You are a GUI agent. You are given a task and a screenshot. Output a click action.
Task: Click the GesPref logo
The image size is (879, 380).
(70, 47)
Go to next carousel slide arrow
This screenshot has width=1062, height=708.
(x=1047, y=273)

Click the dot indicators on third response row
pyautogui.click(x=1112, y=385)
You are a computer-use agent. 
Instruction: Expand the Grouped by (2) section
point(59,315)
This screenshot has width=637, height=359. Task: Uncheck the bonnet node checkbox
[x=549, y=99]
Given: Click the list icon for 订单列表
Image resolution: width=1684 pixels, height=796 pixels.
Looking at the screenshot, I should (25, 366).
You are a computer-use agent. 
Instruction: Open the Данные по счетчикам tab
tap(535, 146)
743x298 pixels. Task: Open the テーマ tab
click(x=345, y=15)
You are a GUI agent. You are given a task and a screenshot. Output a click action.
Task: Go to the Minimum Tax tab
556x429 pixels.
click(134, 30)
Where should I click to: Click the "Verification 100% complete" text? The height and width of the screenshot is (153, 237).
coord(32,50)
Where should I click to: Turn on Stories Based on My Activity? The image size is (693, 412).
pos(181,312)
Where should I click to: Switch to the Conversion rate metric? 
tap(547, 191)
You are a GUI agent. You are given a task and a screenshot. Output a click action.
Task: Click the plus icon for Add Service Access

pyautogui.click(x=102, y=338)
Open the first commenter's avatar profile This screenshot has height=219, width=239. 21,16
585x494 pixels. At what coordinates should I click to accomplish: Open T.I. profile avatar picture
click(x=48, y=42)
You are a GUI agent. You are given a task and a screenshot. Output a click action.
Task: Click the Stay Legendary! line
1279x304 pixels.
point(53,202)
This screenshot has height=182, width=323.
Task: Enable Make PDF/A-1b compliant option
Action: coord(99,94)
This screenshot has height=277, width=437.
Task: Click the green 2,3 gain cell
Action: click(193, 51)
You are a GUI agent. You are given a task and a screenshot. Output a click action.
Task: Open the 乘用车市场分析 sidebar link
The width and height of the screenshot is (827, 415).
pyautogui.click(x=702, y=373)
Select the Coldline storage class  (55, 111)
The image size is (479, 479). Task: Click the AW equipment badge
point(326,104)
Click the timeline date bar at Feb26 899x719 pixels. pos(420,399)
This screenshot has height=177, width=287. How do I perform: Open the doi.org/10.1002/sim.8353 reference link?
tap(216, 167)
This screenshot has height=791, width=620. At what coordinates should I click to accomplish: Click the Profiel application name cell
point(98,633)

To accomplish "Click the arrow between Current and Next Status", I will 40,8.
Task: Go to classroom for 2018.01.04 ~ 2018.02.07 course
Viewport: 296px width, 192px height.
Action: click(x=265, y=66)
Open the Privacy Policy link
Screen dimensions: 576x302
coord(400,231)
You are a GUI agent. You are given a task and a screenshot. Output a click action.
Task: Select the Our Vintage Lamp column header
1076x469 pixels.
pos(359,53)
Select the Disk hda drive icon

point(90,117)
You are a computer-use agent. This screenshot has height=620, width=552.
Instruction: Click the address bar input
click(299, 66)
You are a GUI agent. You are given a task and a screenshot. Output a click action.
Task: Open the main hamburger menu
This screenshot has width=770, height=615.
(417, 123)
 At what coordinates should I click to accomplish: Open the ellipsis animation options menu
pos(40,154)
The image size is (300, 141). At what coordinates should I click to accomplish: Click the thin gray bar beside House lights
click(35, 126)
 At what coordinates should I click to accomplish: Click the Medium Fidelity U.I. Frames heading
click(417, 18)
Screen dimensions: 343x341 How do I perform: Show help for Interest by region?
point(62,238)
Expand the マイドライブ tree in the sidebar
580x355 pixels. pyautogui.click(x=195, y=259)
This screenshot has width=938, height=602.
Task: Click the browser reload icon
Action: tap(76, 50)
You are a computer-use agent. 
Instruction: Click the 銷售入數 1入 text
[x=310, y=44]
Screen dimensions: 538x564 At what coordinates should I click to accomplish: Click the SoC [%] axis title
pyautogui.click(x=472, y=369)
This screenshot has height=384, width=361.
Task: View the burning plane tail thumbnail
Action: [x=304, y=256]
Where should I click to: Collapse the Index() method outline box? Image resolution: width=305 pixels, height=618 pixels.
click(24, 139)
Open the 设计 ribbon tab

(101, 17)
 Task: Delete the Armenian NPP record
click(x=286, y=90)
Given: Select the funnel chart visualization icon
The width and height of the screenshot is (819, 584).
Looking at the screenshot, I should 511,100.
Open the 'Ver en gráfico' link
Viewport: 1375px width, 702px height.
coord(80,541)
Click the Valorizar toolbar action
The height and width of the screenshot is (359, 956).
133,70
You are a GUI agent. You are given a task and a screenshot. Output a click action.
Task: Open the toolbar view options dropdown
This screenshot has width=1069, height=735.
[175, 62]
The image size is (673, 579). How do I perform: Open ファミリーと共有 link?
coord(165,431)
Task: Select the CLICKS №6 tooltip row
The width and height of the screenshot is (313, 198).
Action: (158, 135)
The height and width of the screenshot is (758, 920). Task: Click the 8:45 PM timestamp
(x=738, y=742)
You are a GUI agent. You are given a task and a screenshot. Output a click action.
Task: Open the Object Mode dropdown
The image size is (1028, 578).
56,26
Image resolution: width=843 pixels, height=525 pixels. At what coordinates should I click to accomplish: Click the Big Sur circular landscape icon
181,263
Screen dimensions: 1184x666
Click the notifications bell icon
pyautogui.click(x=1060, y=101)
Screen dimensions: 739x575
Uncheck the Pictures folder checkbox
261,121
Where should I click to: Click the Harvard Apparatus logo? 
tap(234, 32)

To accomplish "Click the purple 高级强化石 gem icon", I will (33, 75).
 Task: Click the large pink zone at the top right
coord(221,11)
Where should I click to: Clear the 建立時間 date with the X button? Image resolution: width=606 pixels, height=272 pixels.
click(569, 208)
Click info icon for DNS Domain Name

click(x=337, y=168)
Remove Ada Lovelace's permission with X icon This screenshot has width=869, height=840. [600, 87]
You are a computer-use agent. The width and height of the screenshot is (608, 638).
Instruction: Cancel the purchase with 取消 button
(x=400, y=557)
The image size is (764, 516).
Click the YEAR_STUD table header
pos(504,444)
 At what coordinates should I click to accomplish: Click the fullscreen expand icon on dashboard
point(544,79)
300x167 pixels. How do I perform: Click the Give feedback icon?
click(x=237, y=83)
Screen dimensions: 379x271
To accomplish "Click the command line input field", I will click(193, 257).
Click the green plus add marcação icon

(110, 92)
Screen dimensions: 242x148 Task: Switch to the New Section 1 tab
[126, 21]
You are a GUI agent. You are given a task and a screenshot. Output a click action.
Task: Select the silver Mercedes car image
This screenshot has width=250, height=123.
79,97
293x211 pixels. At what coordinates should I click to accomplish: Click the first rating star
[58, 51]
☆ ☆ ☆
--- What to do ---
Exactly one number is wanted in reply: the count of lines above that hold the string "toolbar".

--- Exercise response ---
2